Truncated α-synuclein 1-103 fragment promotes Parkinson's Disease-like pathology by inducing mitochondrial impairment

11^th INTERNATIONAL CONFERENCE ON CENTRAL NERVOUS SYSTEM

April 27, 2022 | Webinar

Zhentao Zhang, Ye Tian

Renmin Hospital of Wuhan University

Posters & Accepted Abstracts: J Neurol Clin Neurosc

Abstract :

Statement of the Problem: Parkinson’s disease (PD) is one of the most common neurodegenerative diseases. However, its pathological mechanisms still wrap in the mist.
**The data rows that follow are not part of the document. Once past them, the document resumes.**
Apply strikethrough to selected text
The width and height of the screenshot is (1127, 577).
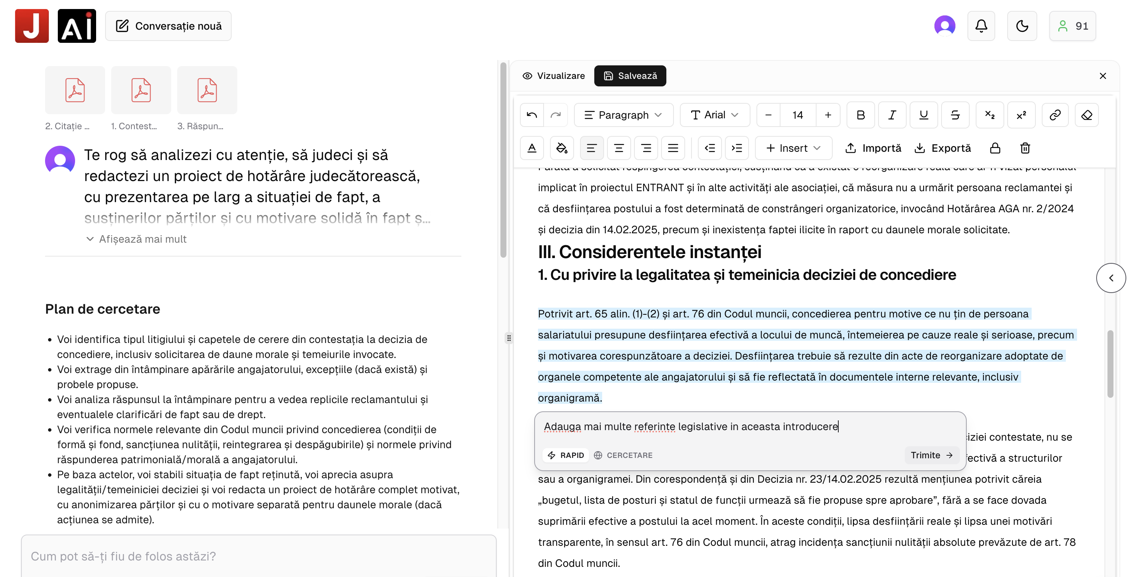click(955, 115)
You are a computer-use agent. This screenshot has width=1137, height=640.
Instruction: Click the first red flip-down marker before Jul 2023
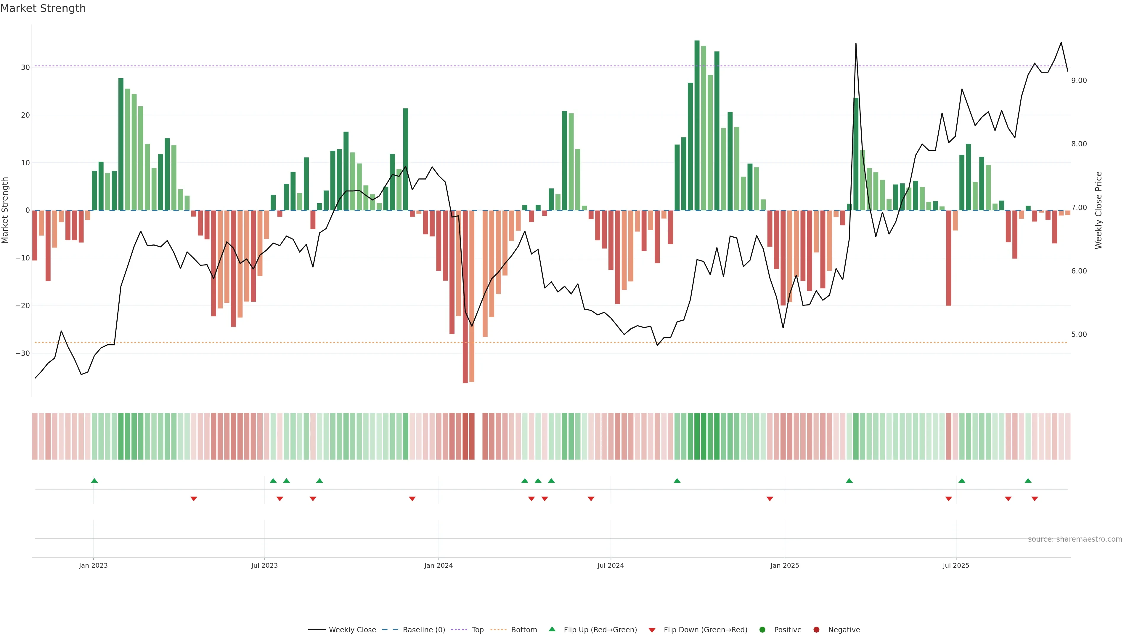[x=193, y=499]
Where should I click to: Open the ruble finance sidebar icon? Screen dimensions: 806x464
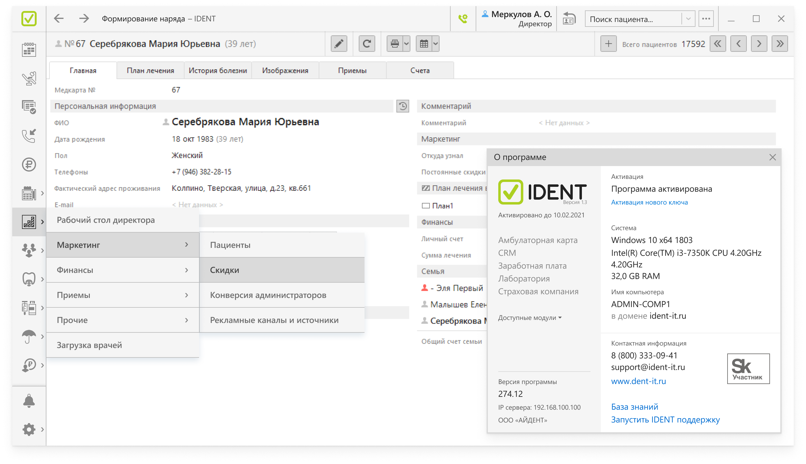click(x=29, y=165)
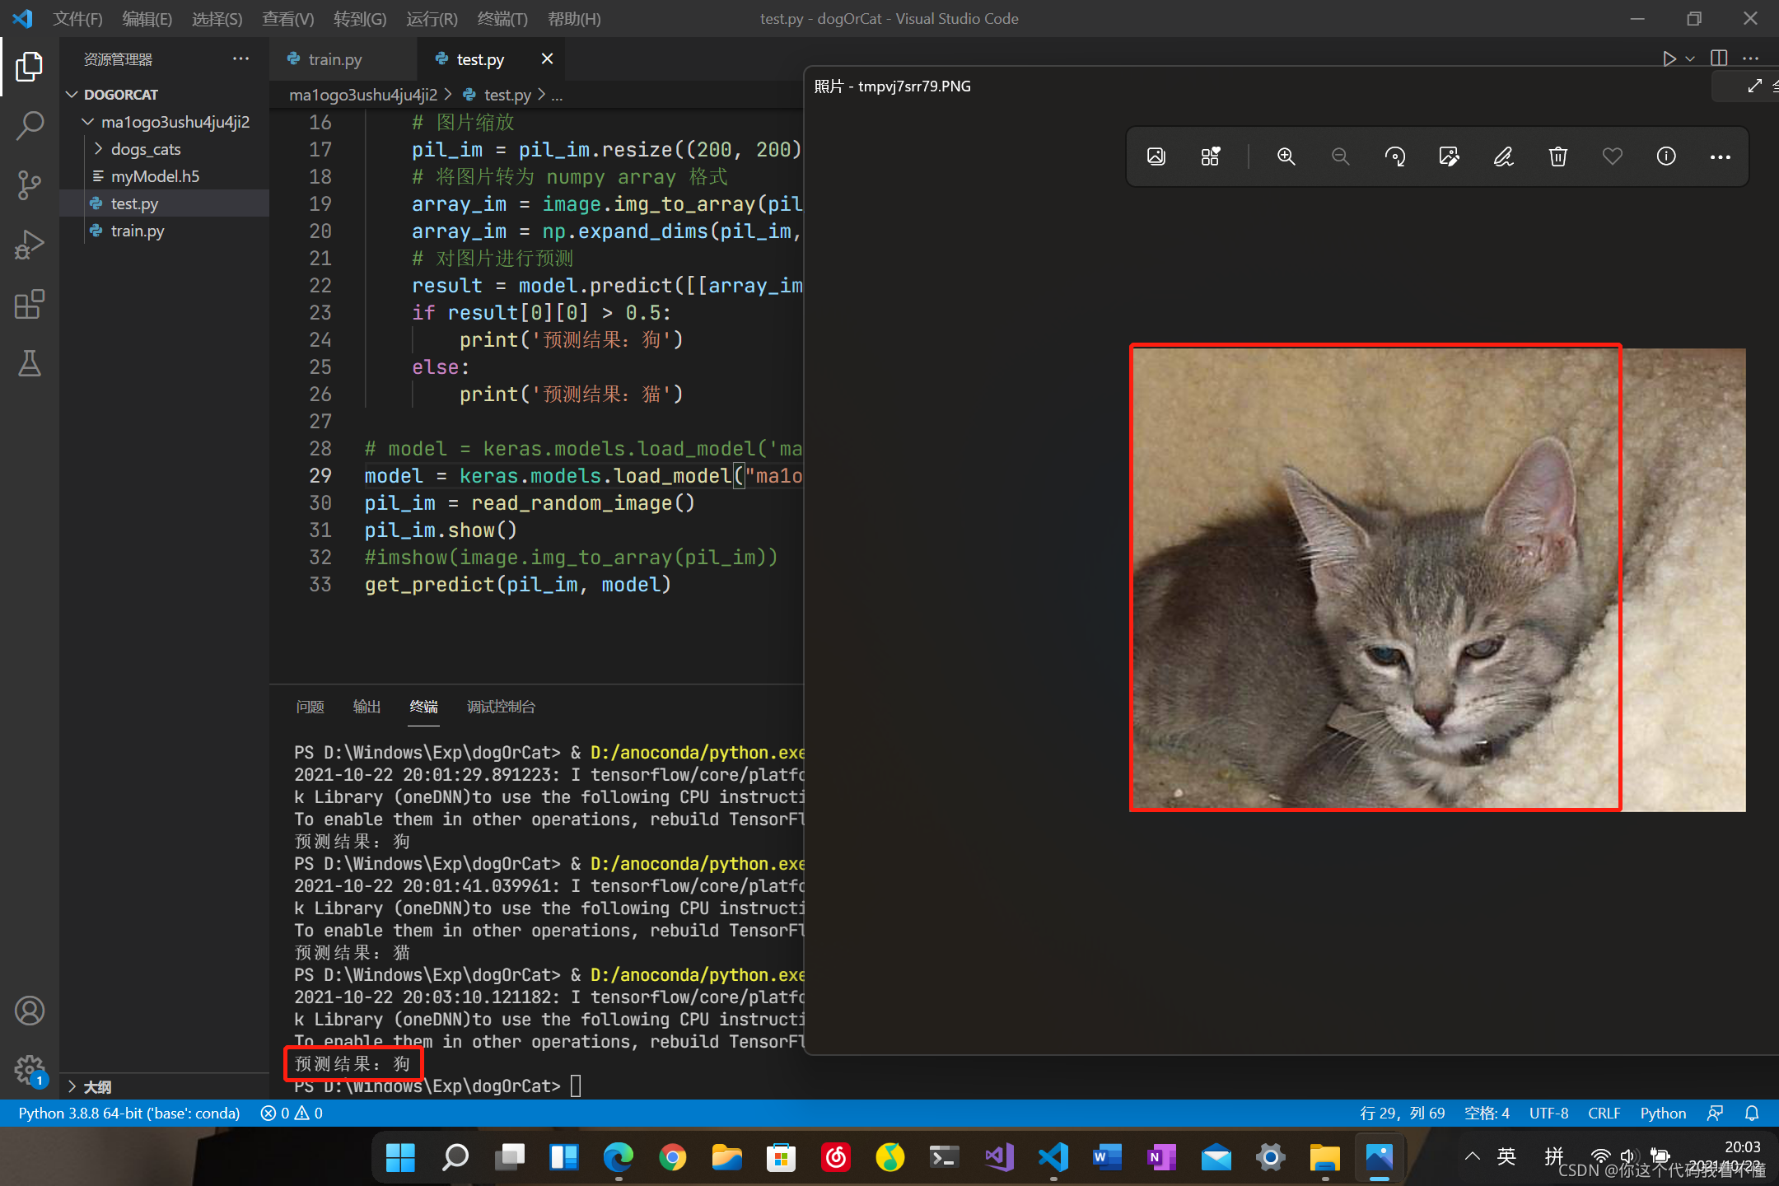Open run button dropdown arrow
The width and height of the screenshot is (1779, 1186).
tap(1690, 59)
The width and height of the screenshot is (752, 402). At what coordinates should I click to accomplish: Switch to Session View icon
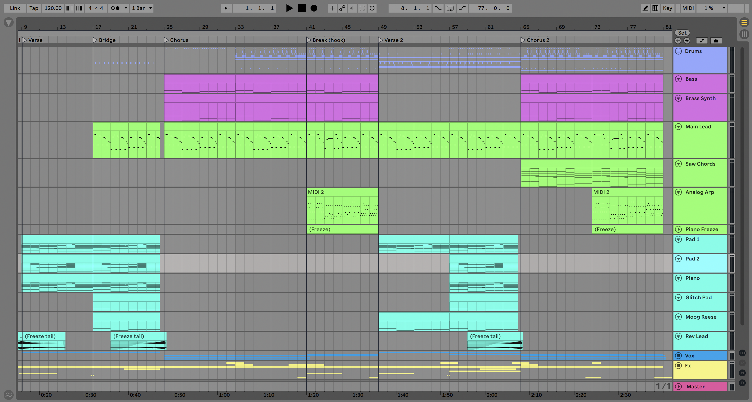click(744, 34)
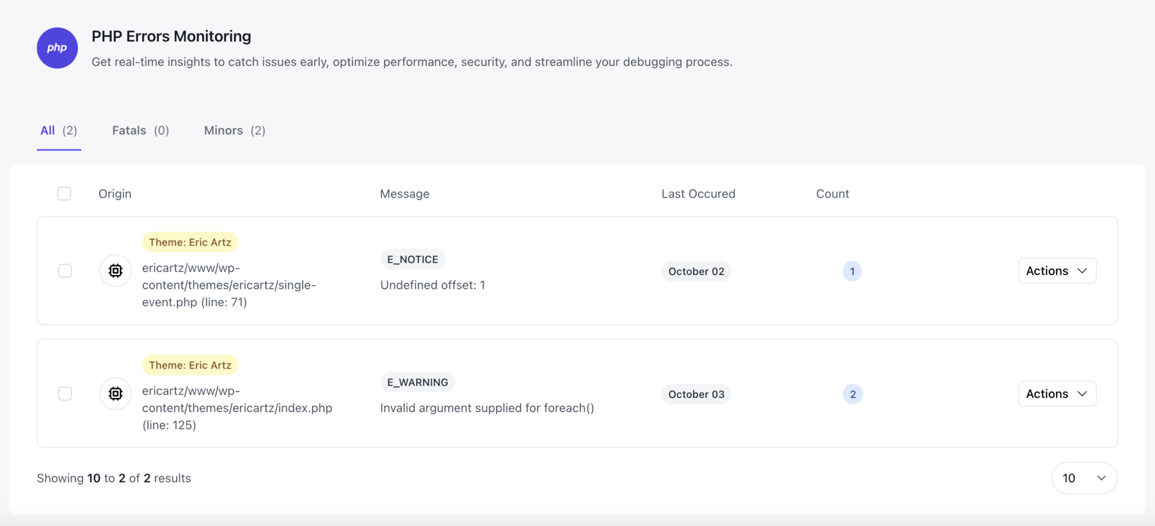Select the checkbox for the E_WARNING error row
This screenshot has width=1155, height=526.
click(65, 393)
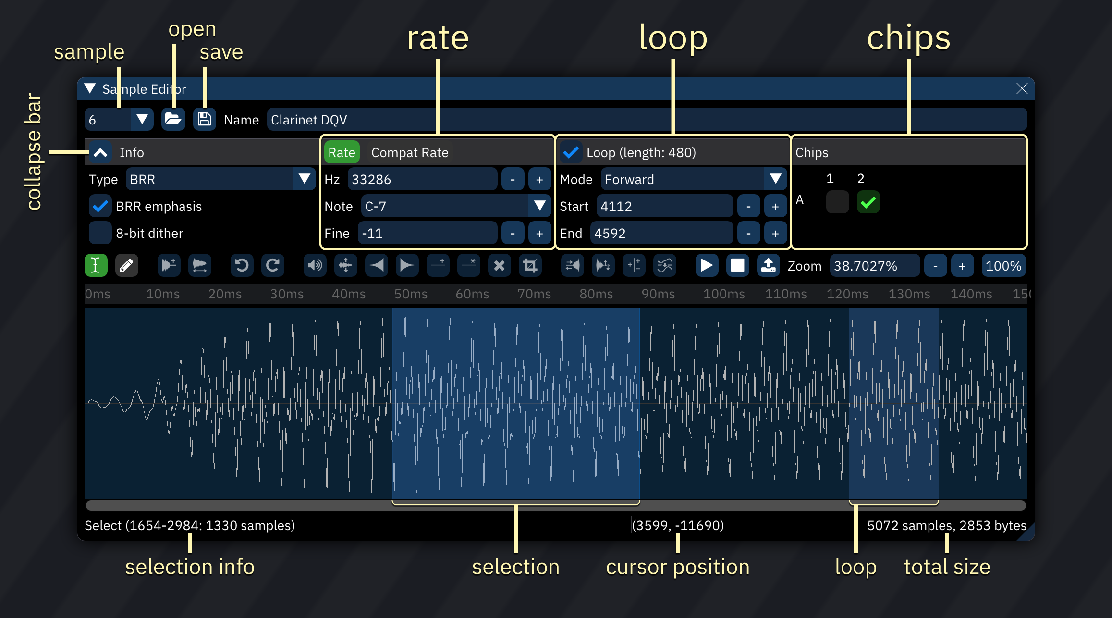1112x618 pixels.
Task: Switch to the Compat Rate tab
Action: 409,152
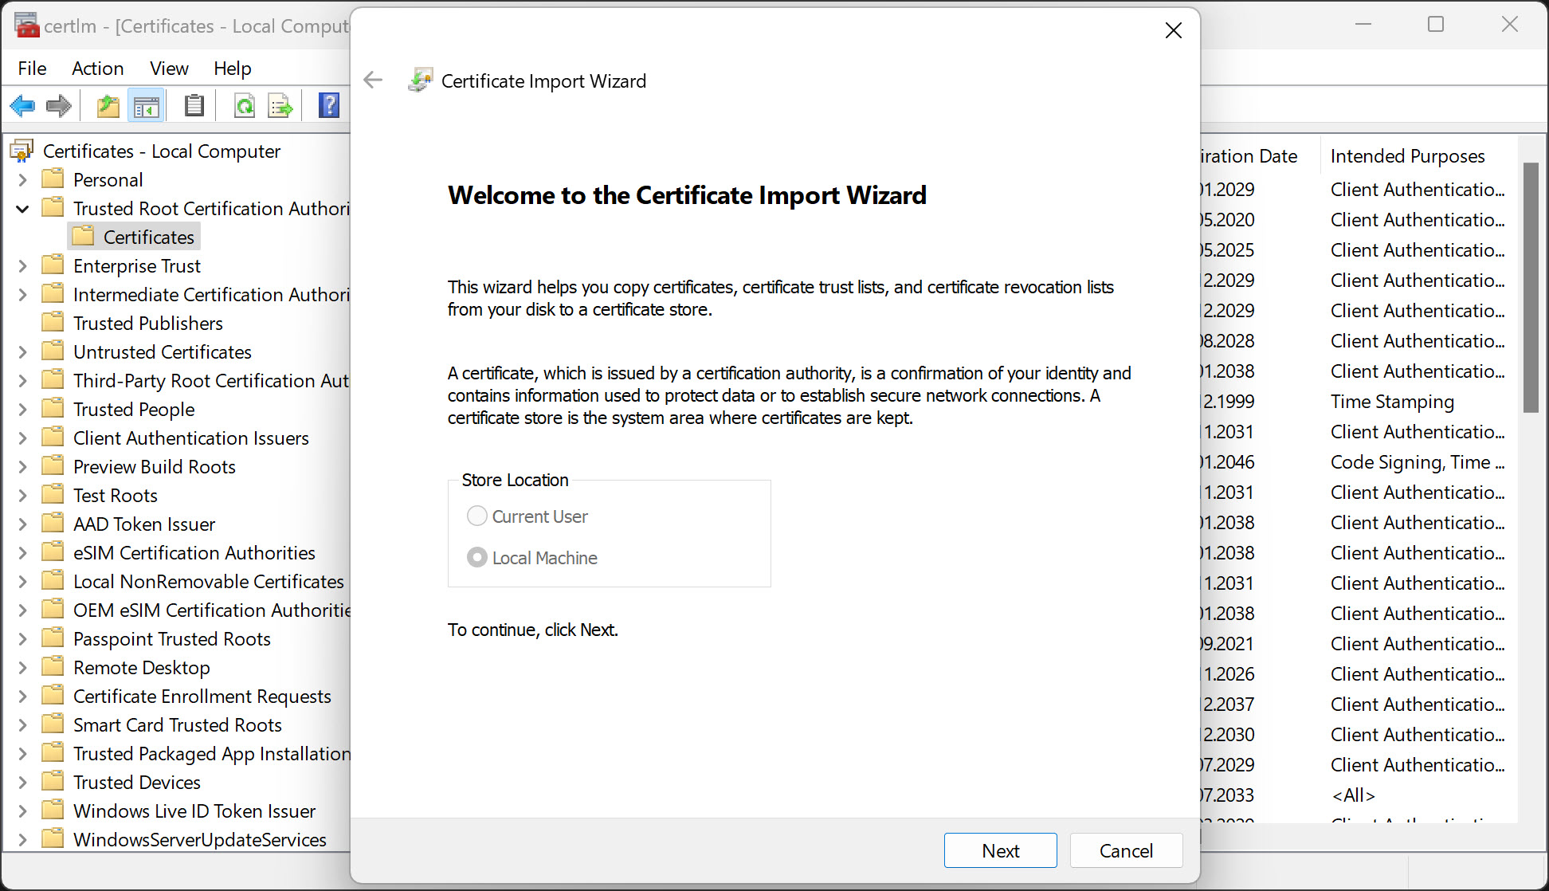1549x891 pixels.
Task: Expand the Enterprise Trust node
Action: pyautogui.click(x=22, y=266)
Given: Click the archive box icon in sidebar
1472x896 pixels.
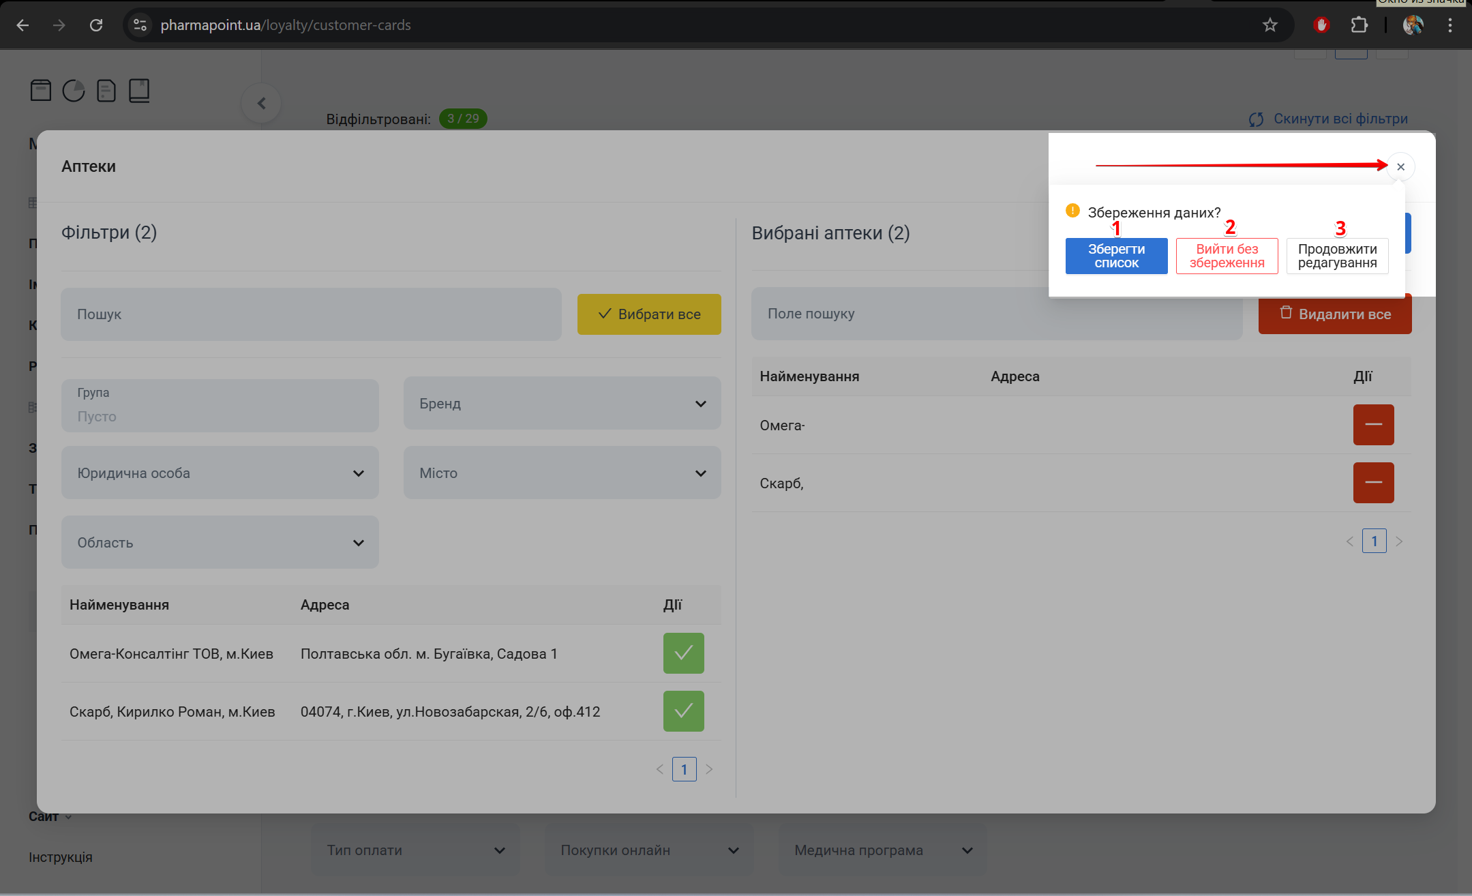Looking at the screenshot, I should pos(40,90).
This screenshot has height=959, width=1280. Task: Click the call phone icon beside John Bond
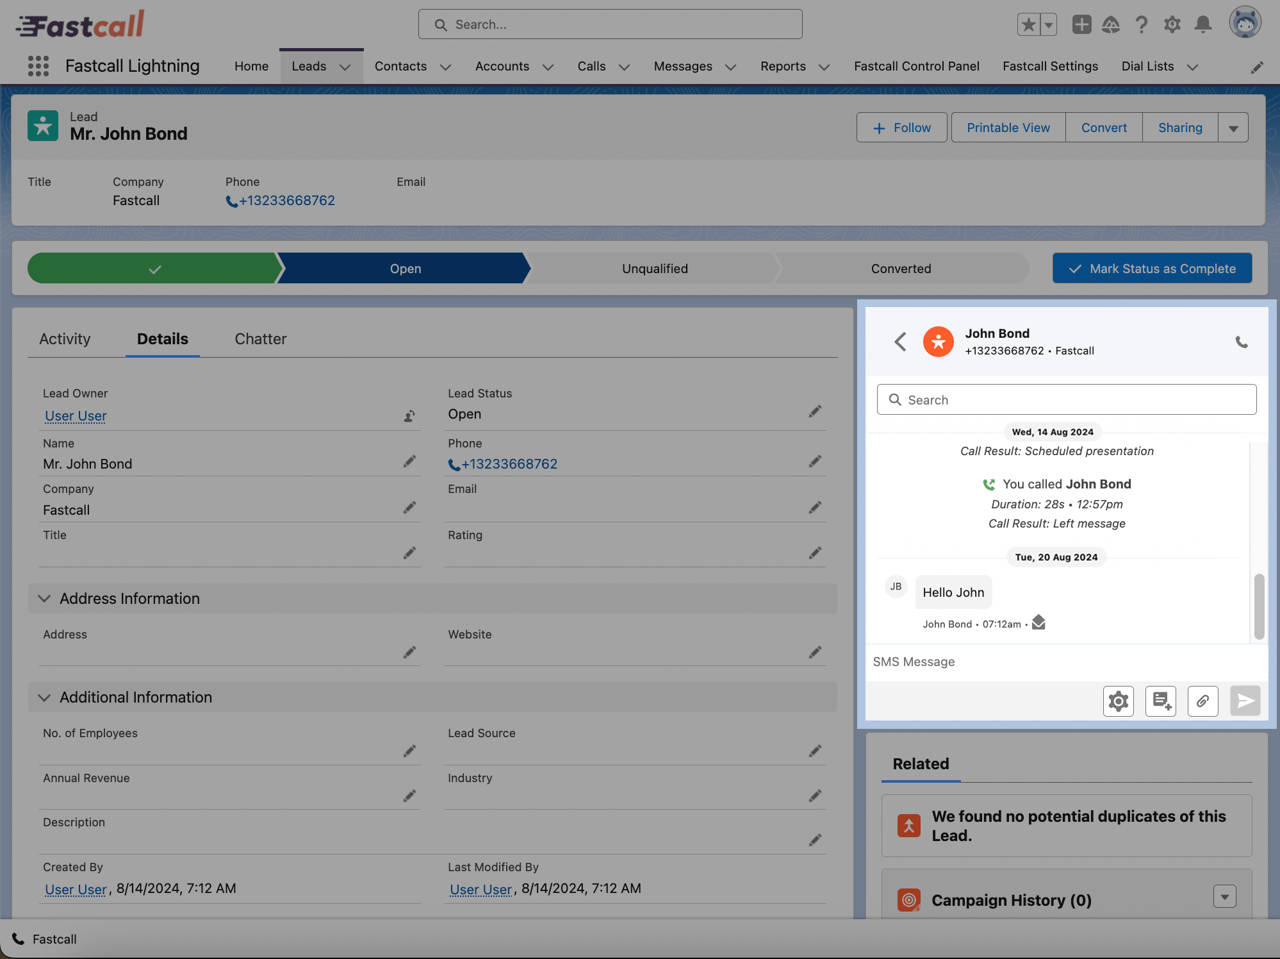pos(1241,342)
Previously we reported that the cysteine protease asparagine endopeptidase (AEP) cleaves α-synuclein, generating its 1-103 fragments, and promotes the onset of PD. However, the underlying molecular mechanisms of α-synuclein 1-103-induced PD pathology remain unclear. Methodology & Theoretical Orientation: We established a transgenic mouse line expressing human α-synuclein 1-103. We investigated the progression of α-synuclein pathology, mitochondrial function, degeneration of the nigrostriatal pathway, and behavioral impairment of the mice. We also tested the effects of a small molecule TrkB agonist 7,8-DHF on rescuing α-synuclein 1-103-induced PD-like pathology. Findings: α-Synuclein 1-103 overexpressing induces PD-like neurodegeneration, including synaptic degeneration and mitochondrial impairment. The α-synuclein 1-103 mice show age-dependent PD-like motor and non-motor symptoms. α-Synuclein 1-103 induces impairment of the TrkB signaling pathway, inducing mitochondrial impairments both in vitro and in vivo, which was attenuated by 7,8-DHF. Long-term oral administration of 7,8-DHF also ameliorated the pathological alterations and motor dysfunctions in α-synuclein 1-103 mice. Conclusion & Significance: AEP-derived α-synuclein 1-103 promotes PD-like pathology and motor impairments by disturbing mitochondrial functions, which could be remitted by 7,8-DHF. Our results support a way of ameliorating PD by blocking mitochondrial dysfunction induced by pathological α-synuclein. Recent publications 1. Yan M, Xiong M, Dai L, et al. Cofilin 1 promotes the pathogenicity and transmission of pathological α-synuclein in mouse models of Parkinson’s disease. npj Parkinson's Disease, 2022, 8(1):1. 2. Zhang Z, Kang SS., Liu X, et al. (2017). Asparagine endopeptidase cleaves α-synuclein and mediates pathologic activities in Parkinson’s disease. Nat Struct Mol Biol, 24, 632–642. 3. Zhang Z, Li XG, Wang ZH, et al. δ-Secretase-cleaved Tau stimulates Aβ production via upregulating STAT1-BACE1 signaling in Alzheimer's disease. Mol Psychiatry, 2021, 26(2):586-603.